**Task item A**
Write out the part of the coffee-ordering piece that opens with the words containing "SBP: Regular, Latte, Mocha, Expresso" and closes with "as Iron Mike).", copying it word for word.
**Task item B**
In the coffee-ordering piece, which three roasts does the Starbucks server offer?

**Page text**
________________________

As if to say: “You want a what?!”

What she actually said (or would have said had I actually been within earshot of the conversation and not making this up), was (sparking the ensuing dialogue):

Starbucks Partner (SBP): What kind of roast would you like?

Guy: Roast? Um… chicken? I haven’t had a good Sunday dinner in a while. Could I get a coffee, too?

SBP: No, roast of coffee, sir – blonde, medium or dark?

Guy: Um... well... blonde? Hmm... that sounds a little lady-like, and I’m a man’s man—don’t want to come across as effeminate. Scratch that one. Medium? Then I’ll be Mr. Average… I’m so much more than that. Dark (& mysterious)... yes, that’s me. A little edgy (at least since he decided to grab a coffee at Starbucks).

SBP: Size?

Guy: Size?

SBP: Short, Tall, Grande, Venti or Trenta?

Guy: Trenta?* Isn’t that like ‘30’ in Spanish or something? 30 litres of coffee in one cup? Wow. Tall sounds pretty big. Go on, I’m feeling lucky, let’s go for a tall. I’m only 5-ft 7, though… do I still qualify? (in case it’s like a fairground ride where you have to meet those height requirements).

SBP: Regular, Latte, Mocha, Expresso or Frappucino?

Guy: Al Pacino? You have a coffee drink named after the film legend? That’s amazing. I’ll take one of those. Could you also do me a Godfather Latte to go?

The server pretends not to hear. The confusing back-and-forth continues back and forth for what seems like hours, until a bewildered and bamboozled Guy staggers off in the wrong direction (trying to locate the drink collection counter), feeling like he’s gone 10 rounds with Mike Tyson (when Iron Mike was in his prime... and known as Iron Mike).

Ordering a coffee these days requires military-style preparation -- and precision in executing the plan (your order). Once you’ve navigated your way through the 15,000 different coffee shop chains/options in your town or city (including Starbucks, Tim Hortons, Blenz, Roastz, Waves, Ripples, Second Cup, Third Cup, CafĂ© Art Iguanas etc.), you have to study the menu (you can do this online if you have access to the InterWeb) with the same intensity used (and pressure felt) by an arts major revising for a crucial high school chemistry exam.

________________________

**Dataset excerpts**

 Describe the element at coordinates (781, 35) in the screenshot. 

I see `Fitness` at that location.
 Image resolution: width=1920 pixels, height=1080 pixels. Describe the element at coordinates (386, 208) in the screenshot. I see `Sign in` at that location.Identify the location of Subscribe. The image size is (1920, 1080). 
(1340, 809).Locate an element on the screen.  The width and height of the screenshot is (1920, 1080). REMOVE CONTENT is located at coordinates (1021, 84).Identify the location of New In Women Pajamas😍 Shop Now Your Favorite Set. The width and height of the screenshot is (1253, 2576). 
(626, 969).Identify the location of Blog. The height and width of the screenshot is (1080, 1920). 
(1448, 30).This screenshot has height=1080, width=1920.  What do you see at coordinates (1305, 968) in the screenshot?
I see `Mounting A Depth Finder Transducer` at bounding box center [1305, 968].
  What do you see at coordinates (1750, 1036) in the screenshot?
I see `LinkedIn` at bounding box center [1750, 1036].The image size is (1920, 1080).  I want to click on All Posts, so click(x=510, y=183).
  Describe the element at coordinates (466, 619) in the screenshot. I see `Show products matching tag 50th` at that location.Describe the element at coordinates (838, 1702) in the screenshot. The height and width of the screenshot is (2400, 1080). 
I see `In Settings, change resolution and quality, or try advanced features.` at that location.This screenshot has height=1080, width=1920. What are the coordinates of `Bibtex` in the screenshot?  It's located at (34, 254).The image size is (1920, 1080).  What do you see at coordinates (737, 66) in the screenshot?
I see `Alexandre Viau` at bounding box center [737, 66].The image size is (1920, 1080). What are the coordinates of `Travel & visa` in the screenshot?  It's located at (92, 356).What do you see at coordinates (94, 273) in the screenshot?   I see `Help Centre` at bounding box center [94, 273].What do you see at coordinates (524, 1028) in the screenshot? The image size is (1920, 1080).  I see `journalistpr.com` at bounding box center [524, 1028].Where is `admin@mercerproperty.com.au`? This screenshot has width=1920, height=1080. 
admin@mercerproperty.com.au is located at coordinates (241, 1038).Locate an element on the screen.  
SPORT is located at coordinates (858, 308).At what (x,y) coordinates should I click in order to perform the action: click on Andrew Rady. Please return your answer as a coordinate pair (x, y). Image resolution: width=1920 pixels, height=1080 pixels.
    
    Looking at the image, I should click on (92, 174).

________________________

**Response box A**
SBP: Regular, Latte, Mocha, Expresso or Frappucino?

Guy: Al Pacino? You have a coffee drink named after the film legend? That’s amazing. I’ll take one of those. Could you also do me a Godfather Latte to go?

The server pretends not to hear. The confusing back-and-forth continues back and forth for what seems like hours, until a bewildered and bamboozled Guy staggers off in the wrong direction (trying to locate the drink collection counter), feeling like he’s gone 10 rounds with Mike Tyson (when Iron Mike was in his prime... and known as Iron Mike).

**Response box B**
Blonde, medium or dark.